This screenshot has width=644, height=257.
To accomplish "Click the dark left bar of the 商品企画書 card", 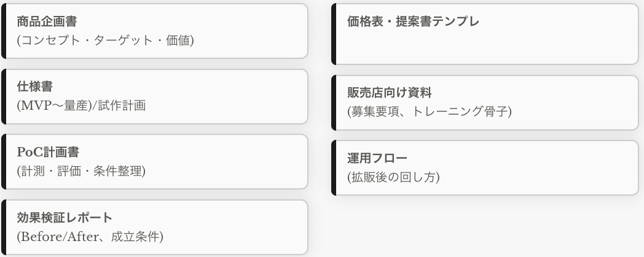I will [3, 31].
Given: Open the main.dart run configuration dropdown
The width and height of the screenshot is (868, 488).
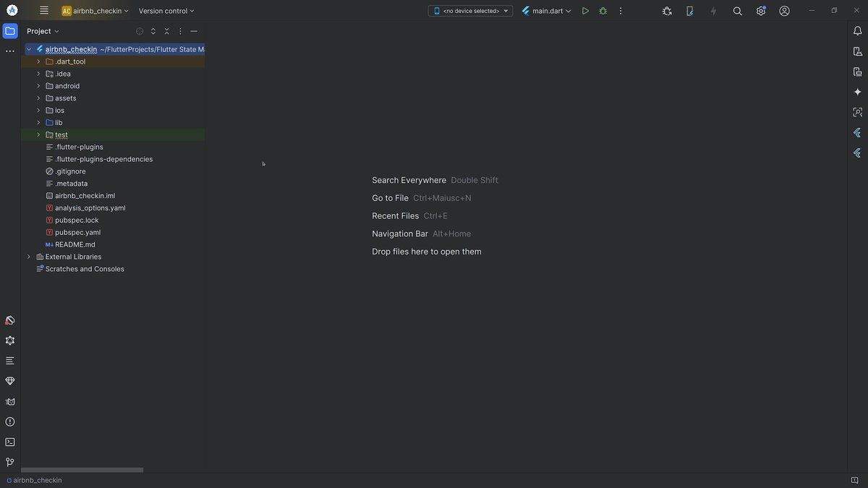Looking at the screenshot, I should pyautogui.click(x=546, y=11).
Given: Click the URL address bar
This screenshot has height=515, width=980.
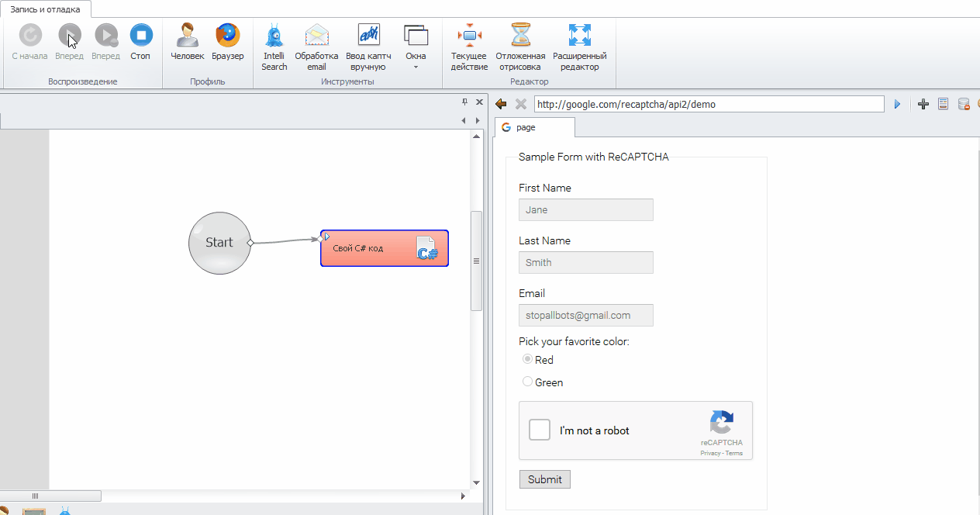Looking at the screenshot, I should [708, 104].
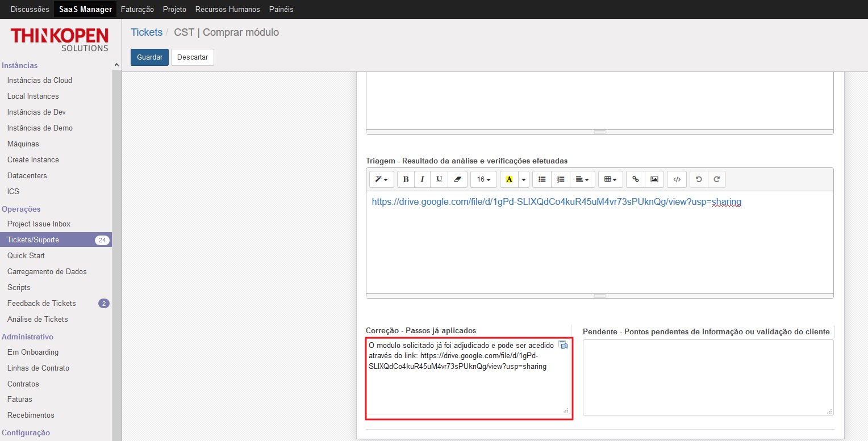Open the Google Drive link in Triagem
This screenshot has width=868, height=441.
pyautogui.click(x=556, y=202)
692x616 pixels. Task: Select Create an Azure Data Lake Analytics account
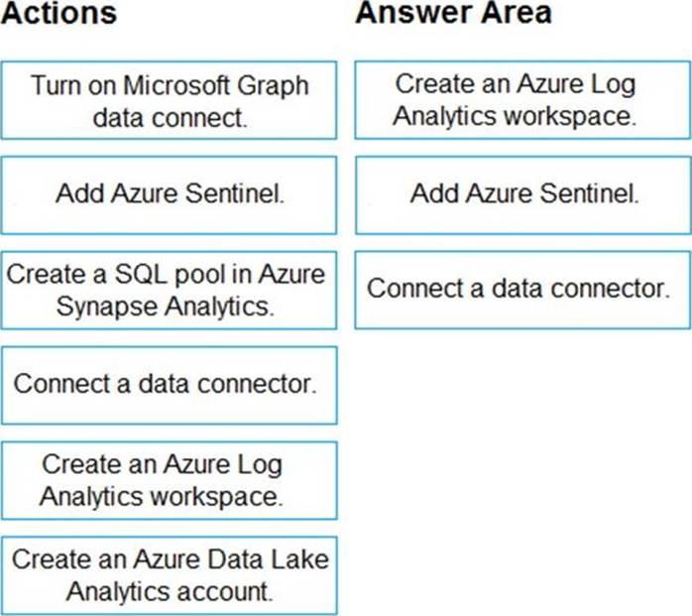169,575
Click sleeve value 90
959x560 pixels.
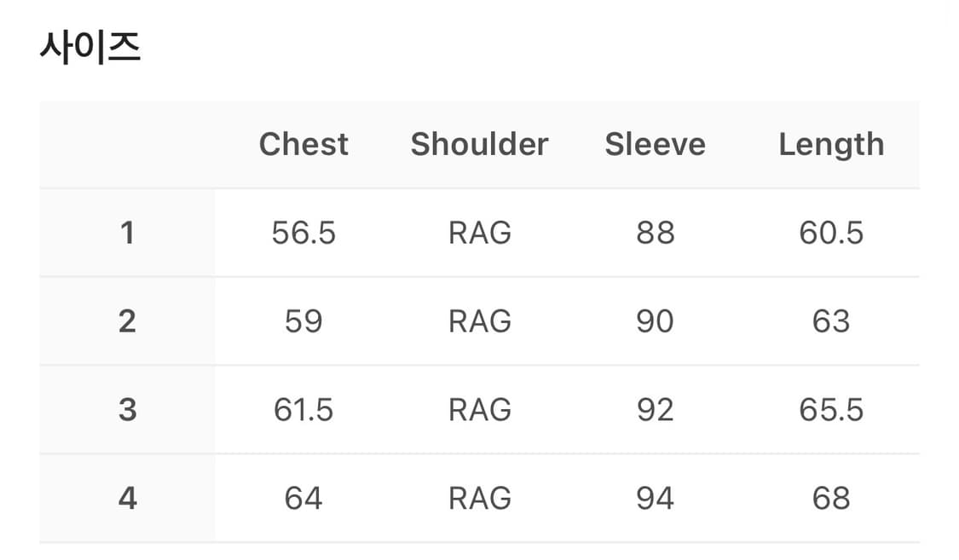coord(655,321)
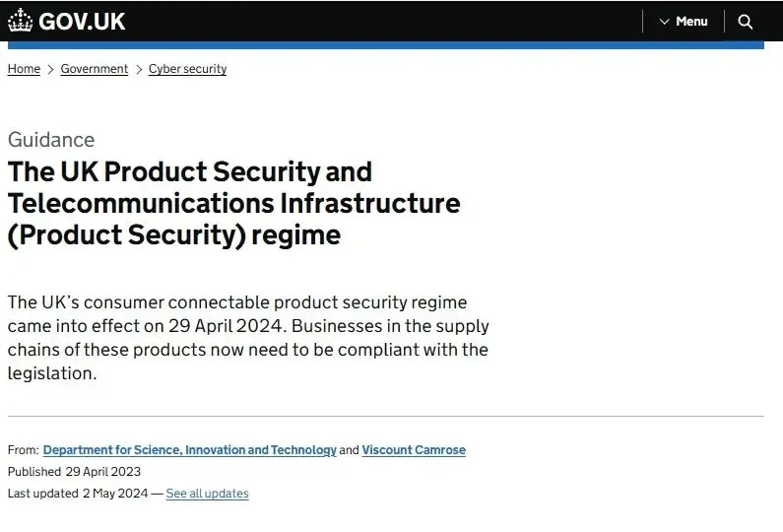
Task: Click the Published 29 April 2023 text
Action: click(x=75, y=472)
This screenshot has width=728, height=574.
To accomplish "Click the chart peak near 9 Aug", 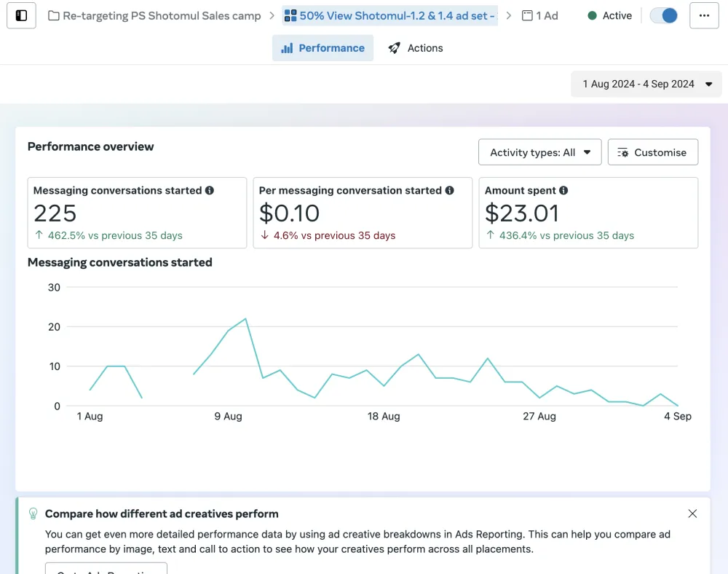I will point(245,319).

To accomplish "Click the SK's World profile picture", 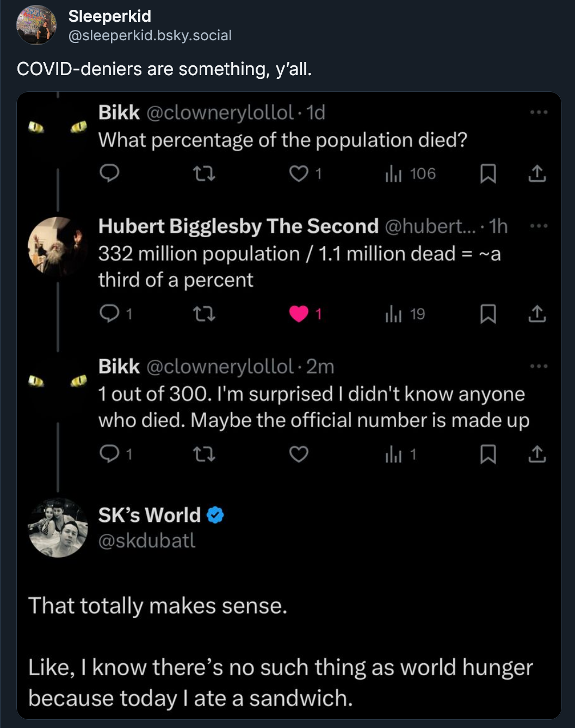I will coord(58,528).
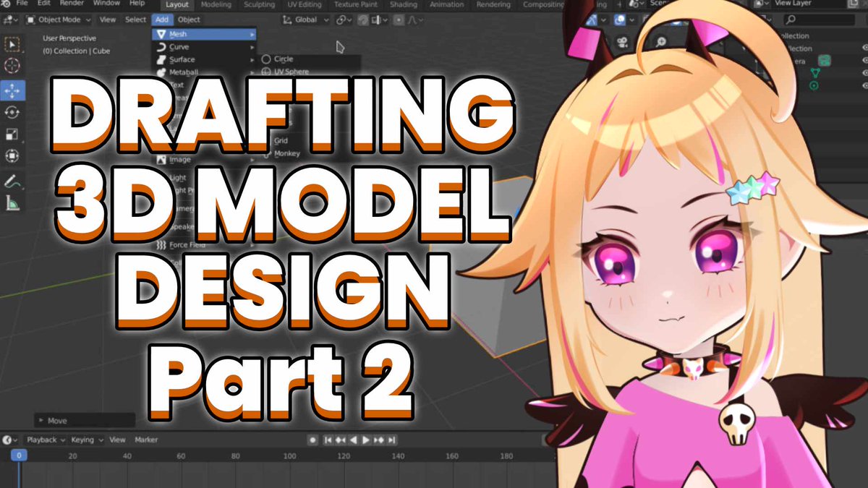
Task: Select the Rotate tool
Action: 11,112
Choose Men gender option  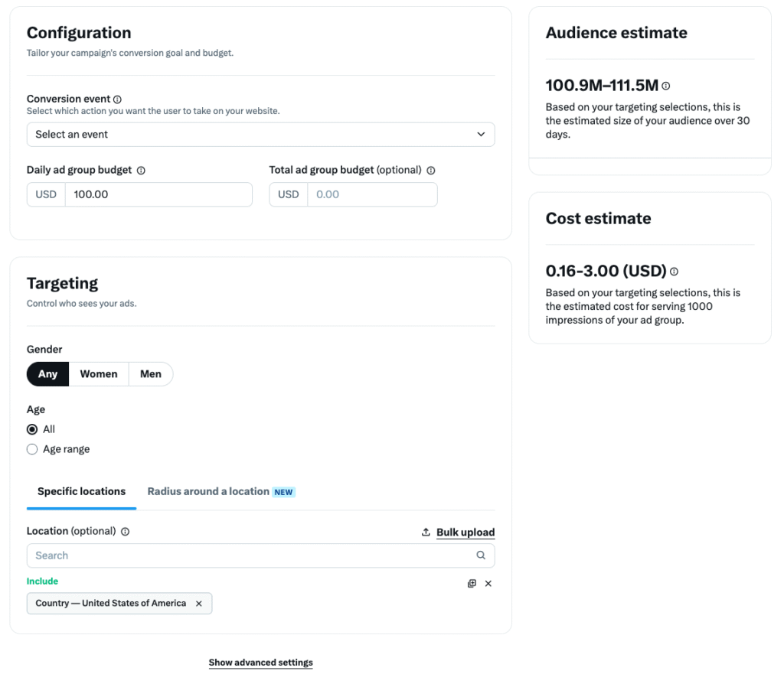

_WHAT YOU NEED TO DO_:
Format the lines above as a JSON list of strings, one string per line, starting with the line that contains "Given: Open the" and going on through the line that contains "Action: click(x=75, y=472)", with blank lines omitted. Leave the pictures out of the list.

_CORRECT ANSWER_:
[
  "Given: Open the main.dart run configuration dropdown",
  "The width and height of the screenshot is (868, 488).",
  "Looking at the screenshot, I should pyautogui.click(x=546, y=11).",
  "Given: Click the URL address bar",
  "This screenshot has height=515, width=980.",
  "Looking at the screenshot, I should [708, 104].",
  "Open the Google Drive link in Triagem",
  "This screenshot has width=868, height=441.",
  "pyautogui.click(x=556, y=202)",
  "692x616 pixels. Task: Select Create an Azure Data Lake Analytics account",
  "169,575",
  "Click sleeve value 90",
  "959x560 pixels.",
  "coord(655,321)",
  "Task: Click the Published 29 April 2023 text",
  "Action: click(x=75, y=472)"
]